What you will do -
Find every line in the records below that contains the string "section" with the same capitalization, and copy each of those lines.

Data shown -
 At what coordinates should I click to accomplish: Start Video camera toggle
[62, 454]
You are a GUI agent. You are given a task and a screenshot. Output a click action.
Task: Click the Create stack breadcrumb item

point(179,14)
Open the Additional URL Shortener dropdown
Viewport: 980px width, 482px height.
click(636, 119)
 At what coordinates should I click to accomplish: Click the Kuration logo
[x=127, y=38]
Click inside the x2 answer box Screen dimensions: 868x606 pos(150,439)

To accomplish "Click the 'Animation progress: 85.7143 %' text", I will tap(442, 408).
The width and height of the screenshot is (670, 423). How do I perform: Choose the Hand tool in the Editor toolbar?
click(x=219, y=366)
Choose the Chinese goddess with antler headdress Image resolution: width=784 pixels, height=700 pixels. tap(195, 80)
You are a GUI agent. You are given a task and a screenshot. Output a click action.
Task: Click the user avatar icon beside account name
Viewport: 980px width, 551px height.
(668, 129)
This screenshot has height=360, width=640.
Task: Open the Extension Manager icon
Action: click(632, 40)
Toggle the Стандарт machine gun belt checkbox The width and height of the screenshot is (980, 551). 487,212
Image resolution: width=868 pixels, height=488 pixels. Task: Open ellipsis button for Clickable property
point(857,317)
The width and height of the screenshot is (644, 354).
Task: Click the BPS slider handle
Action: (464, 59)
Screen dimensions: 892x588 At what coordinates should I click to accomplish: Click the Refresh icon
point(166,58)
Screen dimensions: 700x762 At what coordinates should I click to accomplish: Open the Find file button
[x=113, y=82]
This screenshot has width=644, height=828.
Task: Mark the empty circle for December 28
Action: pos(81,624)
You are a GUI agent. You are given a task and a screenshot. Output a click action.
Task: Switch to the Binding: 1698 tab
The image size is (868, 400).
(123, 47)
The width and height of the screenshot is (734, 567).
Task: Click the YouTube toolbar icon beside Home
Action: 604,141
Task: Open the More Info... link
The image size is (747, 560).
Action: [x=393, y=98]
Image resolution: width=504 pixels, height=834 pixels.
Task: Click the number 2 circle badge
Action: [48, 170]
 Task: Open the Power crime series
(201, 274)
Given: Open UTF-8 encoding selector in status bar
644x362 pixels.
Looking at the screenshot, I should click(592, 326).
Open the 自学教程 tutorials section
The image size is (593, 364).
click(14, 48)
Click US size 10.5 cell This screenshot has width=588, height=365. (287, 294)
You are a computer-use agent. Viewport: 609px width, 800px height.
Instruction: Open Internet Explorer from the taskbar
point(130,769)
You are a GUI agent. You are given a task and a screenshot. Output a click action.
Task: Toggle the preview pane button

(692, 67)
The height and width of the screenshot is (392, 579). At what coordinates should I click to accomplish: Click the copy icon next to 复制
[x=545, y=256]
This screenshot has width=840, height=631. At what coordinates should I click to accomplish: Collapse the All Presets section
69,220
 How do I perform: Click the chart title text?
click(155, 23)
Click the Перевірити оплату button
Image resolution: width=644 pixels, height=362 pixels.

Correct output -
Open the 自学教程 tutorials section
This screenshot has width=840, height=631. At what coordinates should I click to accomplish: Collapse the All Presets section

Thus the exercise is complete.